WHAT TO DO: Reproduce the following data line for line, changing nothing.

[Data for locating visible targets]
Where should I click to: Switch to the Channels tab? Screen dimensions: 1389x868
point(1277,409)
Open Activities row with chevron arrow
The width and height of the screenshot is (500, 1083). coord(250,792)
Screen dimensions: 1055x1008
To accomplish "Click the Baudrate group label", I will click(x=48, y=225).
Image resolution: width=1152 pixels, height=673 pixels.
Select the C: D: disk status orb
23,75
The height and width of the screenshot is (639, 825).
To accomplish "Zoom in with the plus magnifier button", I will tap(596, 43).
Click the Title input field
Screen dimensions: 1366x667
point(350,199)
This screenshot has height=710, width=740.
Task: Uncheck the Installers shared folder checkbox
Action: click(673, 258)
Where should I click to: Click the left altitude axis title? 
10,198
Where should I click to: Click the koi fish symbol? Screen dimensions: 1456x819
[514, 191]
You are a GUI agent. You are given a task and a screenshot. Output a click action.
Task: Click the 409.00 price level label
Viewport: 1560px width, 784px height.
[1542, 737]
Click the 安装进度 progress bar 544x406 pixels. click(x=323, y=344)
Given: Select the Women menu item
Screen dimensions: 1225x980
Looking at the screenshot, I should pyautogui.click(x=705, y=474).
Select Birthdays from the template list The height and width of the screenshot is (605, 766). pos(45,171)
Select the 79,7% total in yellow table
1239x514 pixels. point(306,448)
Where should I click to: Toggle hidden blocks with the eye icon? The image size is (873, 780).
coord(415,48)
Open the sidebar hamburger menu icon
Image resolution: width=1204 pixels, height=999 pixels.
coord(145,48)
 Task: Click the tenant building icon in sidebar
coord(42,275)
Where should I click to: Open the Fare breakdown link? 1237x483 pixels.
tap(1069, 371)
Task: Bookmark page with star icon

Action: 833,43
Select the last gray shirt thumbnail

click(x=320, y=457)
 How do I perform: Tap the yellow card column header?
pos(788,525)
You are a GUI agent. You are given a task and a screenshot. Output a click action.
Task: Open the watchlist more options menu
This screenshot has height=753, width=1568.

ANSWER FOR THIS EXERCISE:
Where should I click to: Switch to the Channels tab? Screen dimensions: 1389x868
point(1277,409)
Open Activities row with chevron arrow
The width and height of the screenshot is (500, 1083). coord(250,792)
Screen dimensions: 1055x1008
To accomplish "Click the Baudrate group label", I will click(x=48, y=225).
Image resolution: width=1152 pixels, height=673 pixels.
Select the C: D: disk status orb
23,75
The height and width of the screenshot is (639, 825).
To accomplish "Zoom in with the plus magnifier button", I will tap(596, 43).
Click the Title input field
Screen dimensions: 1366x667
point(350,199)
This screenshot has height=710, width=740.
Task: Uncheck the Installers shared folder checkbox
Action: click(673, 258)
Where should I click to: Click the left altitude axis title? 
10,198
Where should I click to: Click the koi fish symbol? Screen dimensions: 1456x819
[514, 191]
You are a GUI agent. You are given a task and a screenshot. Output a click action.
Task: Click the 409.00 price level label
Viewport: 1560px width, 784px height.
[1542, 737]
Click the 安装进度 progress bar 544x406 pixels. click(x=323, y=344)
Given: Select the Women menu item
Screen dimensions: 1225x980
Looking at the screenshot, I should pyautogui.click(x=705, y=474).
Select Birthdays from the template list The height and width of the screenshot is (605, 766). pos(45,171)
Select the 79,7% total in yellow table
1239x514 pixels. point(306,448)
Where should I click to: Toggle hidden blocks with the eye icon? The image size is (873, 780).
coord(415,48)
Open the sidebar hamburger menu icon
Image resolution: width=1204 pixels, height=999 pixels.
coord(145,48)
 Task: Click the tenant building icon in sidebar
coord(42,275)
Where should I click to: Open the Fare breakdown link? 1237x483 pixels.
tap(1069, 371)
Task: Bookmark page with star icon

Action: 833,43
Select the last gray shirt thumbnail

click(x=320, y=457)
 How do I perform: Tap the yellow card column header?
pos(788,525)
You are a GUI agent. You are given a task and a screenshot. Output a click action.
Task: Open the watchlist more options menu
This screenshot has height=753, width=1568.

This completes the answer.